ASTA DEL TESORO, COLLOCATI TUTTI I 4,5 MLD. Il mercato ha poi accolto positivamente l'asta del Tesoro italiano che ha collocato tutti i 4,5 miliardi di nuovi Ctz con scadenza gennaio 2014, offrendo un rendimento del 3,763%. In questo scenario i Cds, il costo di assicurazione contro il default sul debito societario europeo, sono scesi al livello più basso in cinque mesi.
SPREAD A 418 PUNTI. Lo spread fra i Btp italiani e i Bund tedeschi ha chiuso a 418 punti base, in calo rispetto ai 430 del 25 gennaio. Il rendimento dei decennali si è attestato al 6,05% ed è sceso per pochi istanti sotto il 6% (5,99%) per la prima volta dall'8 dicembre scorso.
Soros: «Il rendimento al 6-7% è speculazione»
Ma gli esperti hanno predicato cautela: il guru della finanza mondiale George Soros ha spiegato che con un rendimento al 6-7% i bond decennali italiani «equivalgono a speculazione», sottolineando che solo un con «tasso al 4-5%» si può parlare di un «ottimo investimento nel lungo termine».
A pesare è sempre l'incertezza che regna sul futuro di tutta l'Eurozona con il nodo Grecia che mantiene alta la tensione. In vista di lunedì 30 gennaio, giorno del vertice Ue a Bruxelles, non sono ancora noti i dati della Troika sul Paese ellenico. «Questo significa che ci concentreremo soltanto sul patto di bilancio e sulla crescita», ha detto la Cancelliera tedesca Angela Merkel al Forum economico di Davos.

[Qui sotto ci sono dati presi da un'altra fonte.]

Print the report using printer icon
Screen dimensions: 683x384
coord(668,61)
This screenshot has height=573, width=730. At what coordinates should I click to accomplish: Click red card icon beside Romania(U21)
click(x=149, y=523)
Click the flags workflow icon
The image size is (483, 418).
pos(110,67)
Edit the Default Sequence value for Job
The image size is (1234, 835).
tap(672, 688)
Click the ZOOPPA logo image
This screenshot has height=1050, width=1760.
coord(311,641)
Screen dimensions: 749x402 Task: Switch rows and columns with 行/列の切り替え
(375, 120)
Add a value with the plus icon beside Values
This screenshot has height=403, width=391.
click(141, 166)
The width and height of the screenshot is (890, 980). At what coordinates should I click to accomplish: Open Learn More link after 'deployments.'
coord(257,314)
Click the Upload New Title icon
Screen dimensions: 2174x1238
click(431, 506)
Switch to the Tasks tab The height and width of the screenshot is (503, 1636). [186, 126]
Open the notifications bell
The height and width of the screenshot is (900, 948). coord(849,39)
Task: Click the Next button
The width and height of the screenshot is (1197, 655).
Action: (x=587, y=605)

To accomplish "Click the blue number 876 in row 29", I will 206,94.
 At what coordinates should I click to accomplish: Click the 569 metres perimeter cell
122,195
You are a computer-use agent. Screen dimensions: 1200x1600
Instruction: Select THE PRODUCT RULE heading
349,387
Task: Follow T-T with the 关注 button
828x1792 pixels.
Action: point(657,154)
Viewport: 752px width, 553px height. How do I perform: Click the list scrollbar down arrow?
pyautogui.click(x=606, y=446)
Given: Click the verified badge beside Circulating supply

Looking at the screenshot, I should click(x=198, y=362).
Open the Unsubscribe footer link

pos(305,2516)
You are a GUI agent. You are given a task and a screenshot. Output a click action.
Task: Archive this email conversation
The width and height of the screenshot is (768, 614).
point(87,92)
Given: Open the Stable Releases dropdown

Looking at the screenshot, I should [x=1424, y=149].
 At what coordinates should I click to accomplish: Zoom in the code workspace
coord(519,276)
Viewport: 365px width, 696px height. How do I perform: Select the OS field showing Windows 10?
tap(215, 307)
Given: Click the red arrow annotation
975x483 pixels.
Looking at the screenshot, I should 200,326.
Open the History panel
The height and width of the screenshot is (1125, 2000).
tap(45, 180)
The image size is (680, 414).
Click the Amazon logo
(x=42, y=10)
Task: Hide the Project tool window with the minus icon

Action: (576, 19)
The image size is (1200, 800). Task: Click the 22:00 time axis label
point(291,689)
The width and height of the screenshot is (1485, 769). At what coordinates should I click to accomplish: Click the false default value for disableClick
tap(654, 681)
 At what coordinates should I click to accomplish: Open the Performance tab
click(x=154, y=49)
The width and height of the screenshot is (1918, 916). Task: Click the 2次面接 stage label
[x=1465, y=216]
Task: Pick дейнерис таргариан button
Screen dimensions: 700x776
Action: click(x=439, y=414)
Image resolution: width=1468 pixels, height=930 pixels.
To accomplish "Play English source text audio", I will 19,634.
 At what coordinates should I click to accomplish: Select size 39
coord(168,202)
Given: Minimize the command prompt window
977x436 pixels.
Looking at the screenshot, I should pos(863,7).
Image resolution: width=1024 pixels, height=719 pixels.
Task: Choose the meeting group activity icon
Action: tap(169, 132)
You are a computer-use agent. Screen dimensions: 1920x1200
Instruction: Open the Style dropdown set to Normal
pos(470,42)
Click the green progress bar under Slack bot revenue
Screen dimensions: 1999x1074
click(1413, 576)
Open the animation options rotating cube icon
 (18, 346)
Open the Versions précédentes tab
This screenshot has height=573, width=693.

L'Italia comunque può guardare con ottimismo all'asta di otto miliardi di Bot semestrali e tre miliardi di Bot flessibili (titoli emessi con durate differenti da quelle standard) prevista per venerdì 27 gennaio.
Lunedì 30 poi, in coincidenza col vertice Ue, è attesa la vera prova del fuoco con un'asta di Btp a cinque e 10 anni per un valore complessivo compreso tra i 5,5 e gli 8 miliardi di euro.